Treason Act 1540
- Parliament of England
- Long title: An Act declaring the Dissolution of the King's pretensed Marriage with the Lady Anne of Cleves.
- Citation: 32 Hen. 8. c. 25
- Territorial extent: England and Wales

Dates
- Royal assent: 24 July 1540
- Commencement: 12 April 1540
- Repealed: 30 July 1948

Other legislation
- Repealed by: Statute Law Revision Act 1948

Status: Repealed

Text of statute as originally enacted

= Treason Act 1540 =

Act of the Parliament of England

The Treason Act 1540 (32 Hen. 8. c. 25) was an act of the Parliament of England. Its long title was "An Act declaring the Dissolution of the King's pretensed Marriage with the Lady Anne of Cleves."

The act confirmed that the marriage between King Henry VIII and Anne of Cleves was annulled. They had married on 6 January 1540, but Henry had had the marriage annulled on 9 July of the same year.

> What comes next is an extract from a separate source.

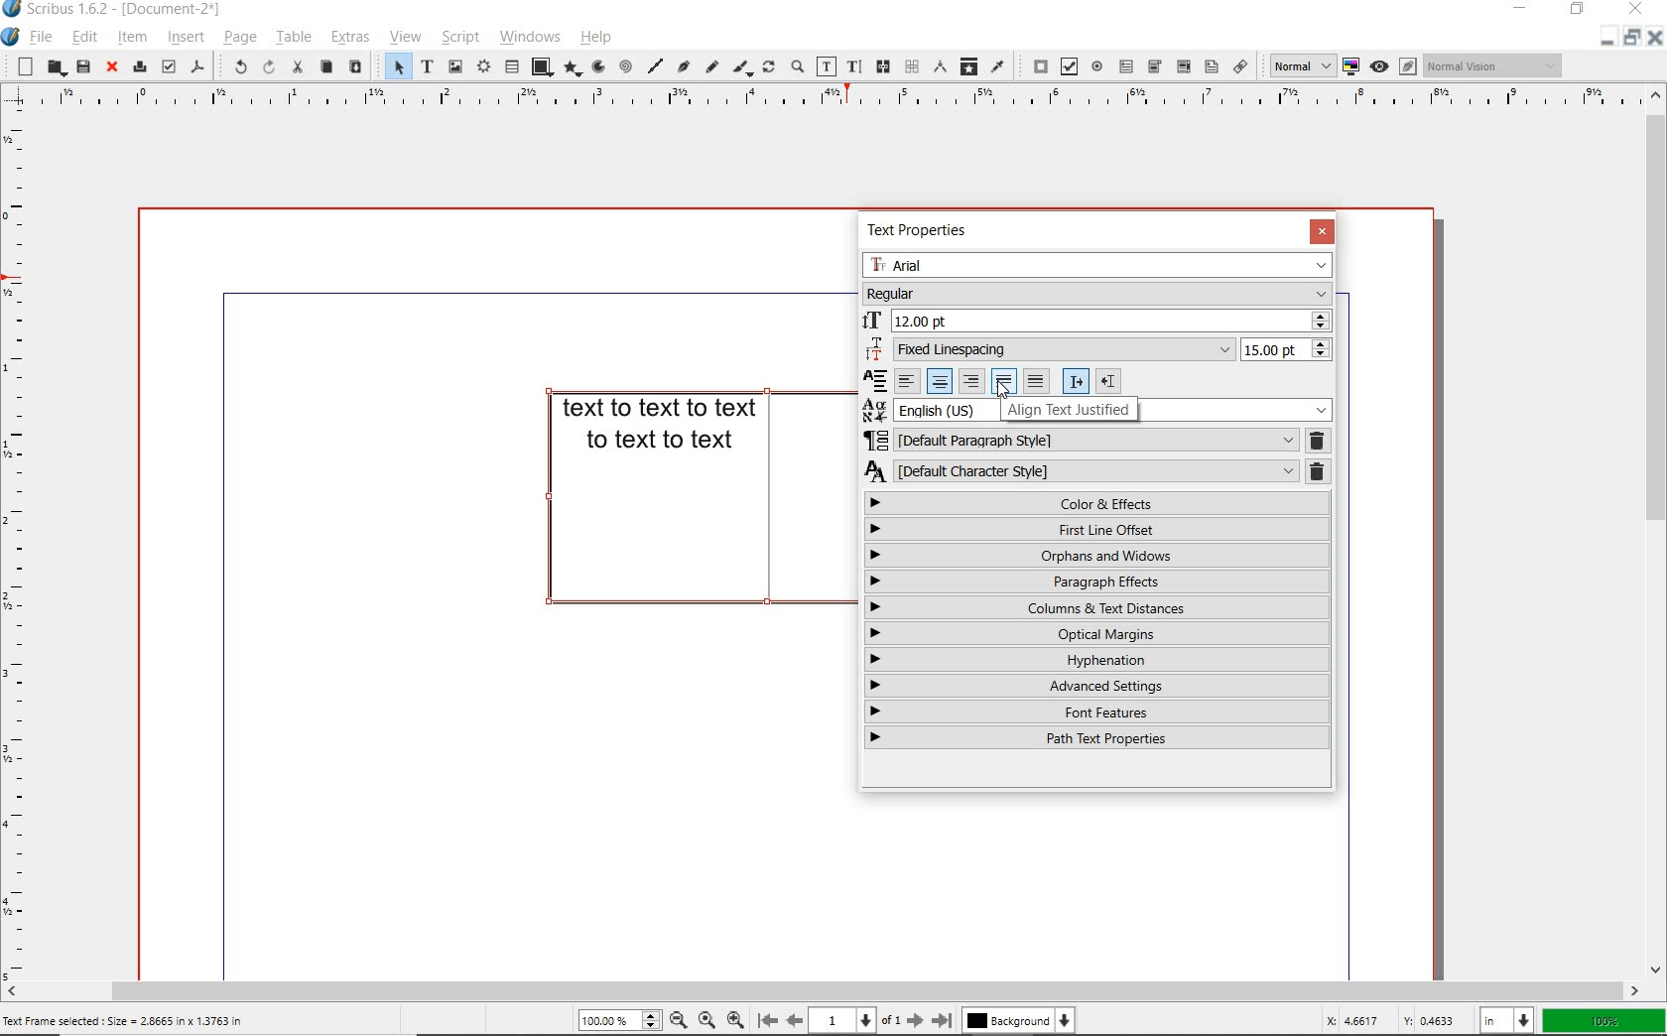  What do you see at coordinates (836, 99) in the screenshot?
I see `ruler` at bounding box center [836, 99].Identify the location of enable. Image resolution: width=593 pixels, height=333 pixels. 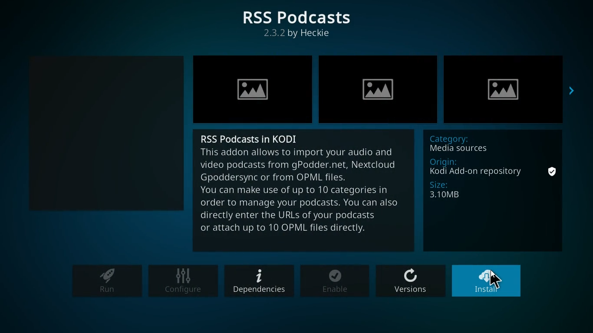
(335, 282).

The act also made it high treason for anyone "by word or deed, to accept, take, judge, or believe the said marriage to be good, or to procure or do any thing to the repeal of this act."

== Subsequent developments ==
The whole act was repealed by section 1 of, and the schedule to, the Statute Law Revision Act 1948 (11 & 12 Geo. 6. c. 62).